__Excerpt__.
But tragar does not mean to drink. To drink is beber or tomar.

Here are a few definitions of tragar, if you read Portuguese. And this is how this Portuguese-English dictionary translates tragar.


----------



## Thomas1

The first definition from the entry suggests to me that it's like drinking in a swallow:





> 1. Beber de um só gole, engolir de uma vez só. [td. : Resistiu, mas tragou a poção valentemente.]


Perhaps: gulp down, down? So it isn't far from the concept, right? Please don't hesitate to correct me if I got it wrong.


----------



## jazyk

Why did you consider only the first definition. What about the rest? Tragar has many meanings depending on context. Both you and I know that context is everything in languages. This is all off-topic, anyway.


----------



## majlo

So why did a Portuguese native speaker write what he/she wrote?


----------



## dreamlike

LilianaB said:


> The idea is not so bad, it is the smoking that that is the monster. I do not smoke, just the expressions are interesting.



Can you tell the difference between the idea of smoking and smoking itself? Because to my mind there is none and they are both equally "monstrous"


----------



## LilianaB

That would be a philosophy question, not a linguistic one.


----------



## dreamlike

Regardless of what kind of question it is I think you just wanted your post count to rise, as your sentence doesn't make the faintest sense to me.


----------



## majlo

Not only to you, dreamlike.


----------

__Records shown__.
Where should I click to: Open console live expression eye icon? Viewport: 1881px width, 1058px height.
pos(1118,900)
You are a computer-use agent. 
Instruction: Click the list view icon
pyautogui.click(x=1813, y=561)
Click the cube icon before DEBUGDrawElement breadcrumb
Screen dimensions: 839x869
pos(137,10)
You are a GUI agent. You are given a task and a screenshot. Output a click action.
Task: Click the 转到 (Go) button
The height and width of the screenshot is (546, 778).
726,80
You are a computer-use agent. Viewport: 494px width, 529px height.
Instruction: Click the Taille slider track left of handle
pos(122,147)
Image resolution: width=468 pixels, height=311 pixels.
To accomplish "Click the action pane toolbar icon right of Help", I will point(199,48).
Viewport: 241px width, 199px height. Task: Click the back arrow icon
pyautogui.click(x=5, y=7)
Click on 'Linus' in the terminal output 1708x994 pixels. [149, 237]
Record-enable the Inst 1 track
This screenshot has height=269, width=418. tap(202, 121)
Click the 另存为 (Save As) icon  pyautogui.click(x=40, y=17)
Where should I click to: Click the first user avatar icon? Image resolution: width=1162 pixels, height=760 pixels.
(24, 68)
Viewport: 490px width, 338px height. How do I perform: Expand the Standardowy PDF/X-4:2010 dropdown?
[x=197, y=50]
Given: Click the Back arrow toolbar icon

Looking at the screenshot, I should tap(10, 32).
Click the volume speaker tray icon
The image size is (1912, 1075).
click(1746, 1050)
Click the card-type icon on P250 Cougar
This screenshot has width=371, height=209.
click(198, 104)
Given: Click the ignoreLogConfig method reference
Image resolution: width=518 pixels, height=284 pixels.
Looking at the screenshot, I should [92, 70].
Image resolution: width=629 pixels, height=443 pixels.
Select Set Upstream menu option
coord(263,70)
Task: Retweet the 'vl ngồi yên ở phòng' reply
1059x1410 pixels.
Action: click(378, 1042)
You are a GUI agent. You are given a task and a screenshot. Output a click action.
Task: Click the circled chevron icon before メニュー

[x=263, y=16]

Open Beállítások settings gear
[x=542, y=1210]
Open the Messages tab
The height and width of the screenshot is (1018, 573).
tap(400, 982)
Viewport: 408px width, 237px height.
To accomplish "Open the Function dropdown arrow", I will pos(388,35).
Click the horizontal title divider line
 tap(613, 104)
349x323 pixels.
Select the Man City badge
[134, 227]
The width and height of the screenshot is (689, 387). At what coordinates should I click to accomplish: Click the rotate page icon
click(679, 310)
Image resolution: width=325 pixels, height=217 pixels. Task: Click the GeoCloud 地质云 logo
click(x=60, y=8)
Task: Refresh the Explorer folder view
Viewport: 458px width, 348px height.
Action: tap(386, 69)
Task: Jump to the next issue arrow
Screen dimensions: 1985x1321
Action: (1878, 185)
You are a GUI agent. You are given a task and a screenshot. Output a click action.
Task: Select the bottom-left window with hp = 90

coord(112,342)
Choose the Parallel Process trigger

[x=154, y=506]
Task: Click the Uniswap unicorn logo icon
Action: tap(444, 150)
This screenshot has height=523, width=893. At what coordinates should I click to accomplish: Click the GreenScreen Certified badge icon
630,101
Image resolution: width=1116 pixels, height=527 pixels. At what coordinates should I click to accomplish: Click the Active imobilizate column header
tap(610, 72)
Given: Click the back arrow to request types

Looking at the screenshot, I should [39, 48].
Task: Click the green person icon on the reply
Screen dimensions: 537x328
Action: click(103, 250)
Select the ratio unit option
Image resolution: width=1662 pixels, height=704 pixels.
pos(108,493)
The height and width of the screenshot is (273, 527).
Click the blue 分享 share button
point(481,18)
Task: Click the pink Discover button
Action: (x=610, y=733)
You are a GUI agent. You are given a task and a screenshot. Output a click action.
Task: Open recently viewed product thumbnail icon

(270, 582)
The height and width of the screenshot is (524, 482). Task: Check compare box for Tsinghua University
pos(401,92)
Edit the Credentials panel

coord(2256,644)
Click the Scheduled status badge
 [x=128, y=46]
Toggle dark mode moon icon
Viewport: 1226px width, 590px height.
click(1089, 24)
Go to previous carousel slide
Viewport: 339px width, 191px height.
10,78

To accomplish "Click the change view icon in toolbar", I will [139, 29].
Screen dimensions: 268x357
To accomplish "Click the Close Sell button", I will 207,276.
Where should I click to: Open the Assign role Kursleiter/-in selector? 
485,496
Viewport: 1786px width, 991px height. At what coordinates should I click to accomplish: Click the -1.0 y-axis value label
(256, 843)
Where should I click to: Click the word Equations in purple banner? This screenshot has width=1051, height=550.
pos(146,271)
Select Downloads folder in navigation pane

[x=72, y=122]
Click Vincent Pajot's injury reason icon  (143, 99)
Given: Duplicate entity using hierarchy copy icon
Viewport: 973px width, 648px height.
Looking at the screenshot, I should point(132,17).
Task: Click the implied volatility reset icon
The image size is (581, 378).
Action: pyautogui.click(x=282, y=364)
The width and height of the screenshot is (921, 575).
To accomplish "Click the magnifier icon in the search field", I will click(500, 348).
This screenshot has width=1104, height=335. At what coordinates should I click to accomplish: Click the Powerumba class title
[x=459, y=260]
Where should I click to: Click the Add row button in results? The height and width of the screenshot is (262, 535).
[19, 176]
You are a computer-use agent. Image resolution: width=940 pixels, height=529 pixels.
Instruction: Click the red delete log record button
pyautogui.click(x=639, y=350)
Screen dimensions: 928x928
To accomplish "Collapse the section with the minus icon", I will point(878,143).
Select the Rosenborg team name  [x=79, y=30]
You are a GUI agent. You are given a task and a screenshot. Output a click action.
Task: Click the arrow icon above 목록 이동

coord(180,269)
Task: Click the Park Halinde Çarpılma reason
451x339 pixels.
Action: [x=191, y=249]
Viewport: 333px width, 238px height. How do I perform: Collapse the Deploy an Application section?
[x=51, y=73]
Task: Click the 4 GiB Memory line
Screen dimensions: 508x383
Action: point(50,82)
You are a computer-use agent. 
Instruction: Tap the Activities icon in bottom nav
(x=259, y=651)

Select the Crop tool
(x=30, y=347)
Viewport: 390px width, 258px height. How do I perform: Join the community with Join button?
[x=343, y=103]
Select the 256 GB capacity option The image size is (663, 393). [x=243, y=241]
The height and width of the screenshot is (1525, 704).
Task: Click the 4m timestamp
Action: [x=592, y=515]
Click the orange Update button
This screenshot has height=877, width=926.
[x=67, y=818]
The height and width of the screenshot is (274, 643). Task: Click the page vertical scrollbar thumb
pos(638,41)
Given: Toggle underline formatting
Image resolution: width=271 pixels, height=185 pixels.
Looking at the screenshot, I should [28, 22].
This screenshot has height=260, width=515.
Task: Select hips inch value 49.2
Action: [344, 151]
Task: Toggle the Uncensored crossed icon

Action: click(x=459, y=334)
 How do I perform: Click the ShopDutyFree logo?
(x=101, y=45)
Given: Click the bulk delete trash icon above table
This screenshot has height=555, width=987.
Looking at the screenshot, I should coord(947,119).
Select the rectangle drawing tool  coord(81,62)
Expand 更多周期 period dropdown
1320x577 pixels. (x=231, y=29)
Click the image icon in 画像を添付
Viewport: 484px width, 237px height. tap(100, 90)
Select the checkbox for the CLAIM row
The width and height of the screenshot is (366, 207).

__Written problem 1__. In the forum thread, why does Thomas1 say that tragar is not far from the concept of drinking? Answer in one to three sentences.
__Written problem 2__. In the records, rewrite the lines from the line with "Where should I click to: Click the word" to the line with "Action: pyautogui.click(x=282, y=364)", changing "purple" to "blue" and leaving everything else the same.

__Complete response 1__. Thomas1 bases this on the first definition in the entry, "Beber de um só gole, engolir de uma vez só." To him, it suggests that tragar is like drinking in a swallow. He therefore proposes "gulp down" or "down" as translations.

__Complete response 2__.
Where should I click to: Click the word Equations in blue banner? This screenshot has width=1051, height=550.
pos(146,271)
Select Downloads folder in navigation pane

[x=72, y=122]
Click Vincent Pajot's injury reason icon  (143, 99)
Given: Duplicate entity using hierarchy copy icon
Viewport: 973px width, 648px height.
Looking at the screenshot, I should point(132,17).
Task: Click the implied volatility reset icon
The image size is (581, 378).
Action: pyautogui.click(x=282, y=364)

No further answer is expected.